### Activity
Pull every line holding the string "computer" from the records below.

---

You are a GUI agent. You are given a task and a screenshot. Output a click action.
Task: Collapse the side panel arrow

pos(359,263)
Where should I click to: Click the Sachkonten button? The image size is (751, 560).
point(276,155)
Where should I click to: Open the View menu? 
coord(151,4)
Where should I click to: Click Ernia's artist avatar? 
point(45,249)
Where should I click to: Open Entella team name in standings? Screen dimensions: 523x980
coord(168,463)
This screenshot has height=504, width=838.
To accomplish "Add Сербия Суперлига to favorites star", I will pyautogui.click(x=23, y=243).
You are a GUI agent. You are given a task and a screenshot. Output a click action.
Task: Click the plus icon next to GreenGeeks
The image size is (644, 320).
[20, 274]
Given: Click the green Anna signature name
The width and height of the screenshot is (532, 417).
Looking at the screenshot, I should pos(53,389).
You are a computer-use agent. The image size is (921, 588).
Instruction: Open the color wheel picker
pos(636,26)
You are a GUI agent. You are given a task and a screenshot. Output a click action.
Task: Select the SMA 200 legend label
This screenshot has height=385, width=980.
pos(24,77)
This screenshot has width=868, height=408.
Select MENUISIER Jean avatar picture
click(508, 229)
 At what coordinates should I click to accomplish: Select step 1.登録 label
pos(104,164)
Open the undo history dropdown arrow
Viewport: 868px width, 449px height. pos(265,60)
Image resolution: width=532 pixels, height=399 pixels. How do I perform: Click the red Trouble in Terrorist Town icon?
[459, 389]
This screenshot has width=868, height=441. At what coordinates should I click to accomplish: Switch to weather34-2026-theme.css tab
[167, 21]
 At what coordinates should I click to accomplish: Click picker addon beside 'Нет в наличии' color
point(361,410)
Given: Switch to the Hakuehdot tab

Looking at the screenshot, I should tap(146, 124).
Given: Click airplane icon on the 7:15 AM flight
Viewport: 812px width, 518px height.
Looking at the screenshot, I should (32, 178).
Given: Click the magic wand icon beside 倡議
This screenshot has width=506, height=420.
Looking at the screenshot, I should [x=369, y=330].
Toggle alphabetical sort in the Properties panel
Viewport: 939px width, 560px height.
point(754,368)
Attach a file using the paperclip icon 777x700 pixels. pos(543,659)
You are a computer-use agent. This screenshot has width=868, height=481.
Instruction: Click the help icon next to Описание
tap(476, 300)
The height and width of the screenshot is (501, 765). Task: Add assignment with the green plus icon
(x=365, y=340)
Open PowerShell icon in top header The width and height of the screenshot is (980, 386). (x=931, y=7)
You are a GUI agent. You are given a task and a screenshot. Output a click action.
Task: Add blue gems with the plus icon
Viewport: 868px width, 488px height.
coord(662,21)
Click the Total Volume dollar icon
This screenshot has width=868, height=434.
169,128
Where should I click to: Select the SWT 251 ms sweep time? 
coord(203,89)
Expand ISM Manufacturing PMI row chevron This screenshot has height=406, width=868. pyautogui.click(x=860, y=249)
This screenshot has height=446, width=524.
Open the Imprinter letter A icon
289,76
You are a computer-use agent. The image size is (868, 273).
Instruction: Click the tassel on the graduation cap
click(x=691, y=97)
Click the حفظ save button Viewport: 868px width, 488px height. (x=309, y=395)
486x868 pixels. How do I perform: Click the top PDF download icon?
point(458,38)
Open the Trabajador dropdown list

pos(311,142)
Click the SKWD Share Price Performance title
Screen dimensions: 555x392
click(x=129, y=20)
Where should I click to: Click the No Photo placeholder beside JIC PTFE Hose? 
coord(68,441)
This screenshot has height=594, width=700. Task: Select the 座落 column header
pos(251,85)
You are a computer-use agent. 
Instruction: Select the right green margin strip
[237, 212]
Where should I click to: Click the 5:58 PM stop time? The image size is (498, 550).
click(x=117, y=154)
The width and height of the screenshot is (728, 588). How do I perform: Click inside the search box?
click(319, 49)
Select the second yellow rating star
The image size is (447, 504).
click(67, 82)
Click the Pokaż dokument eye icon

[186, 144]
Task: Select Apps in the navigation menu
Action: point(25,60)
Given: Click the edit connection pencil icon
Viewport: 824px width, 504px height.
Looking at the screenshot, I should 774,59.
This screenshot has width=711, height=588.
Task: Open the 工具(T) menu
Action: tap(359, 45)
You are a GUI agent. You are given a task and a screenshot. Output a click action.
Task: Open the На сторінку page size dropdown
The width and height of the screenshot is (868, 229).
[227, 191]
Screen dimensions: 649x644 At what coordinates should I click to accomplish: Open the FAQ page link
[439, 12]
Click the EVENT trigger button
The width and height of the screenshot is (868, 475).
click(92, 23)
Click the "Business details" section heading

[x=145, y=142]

---

### Exercise answer
You are a computer-use agent. The image size is (921, 588).
You are a computer-use agent. This screenshot has width=868, height=481.
You are a computer-use agent. The image size is (868, 273).
You are a computer-use agent. 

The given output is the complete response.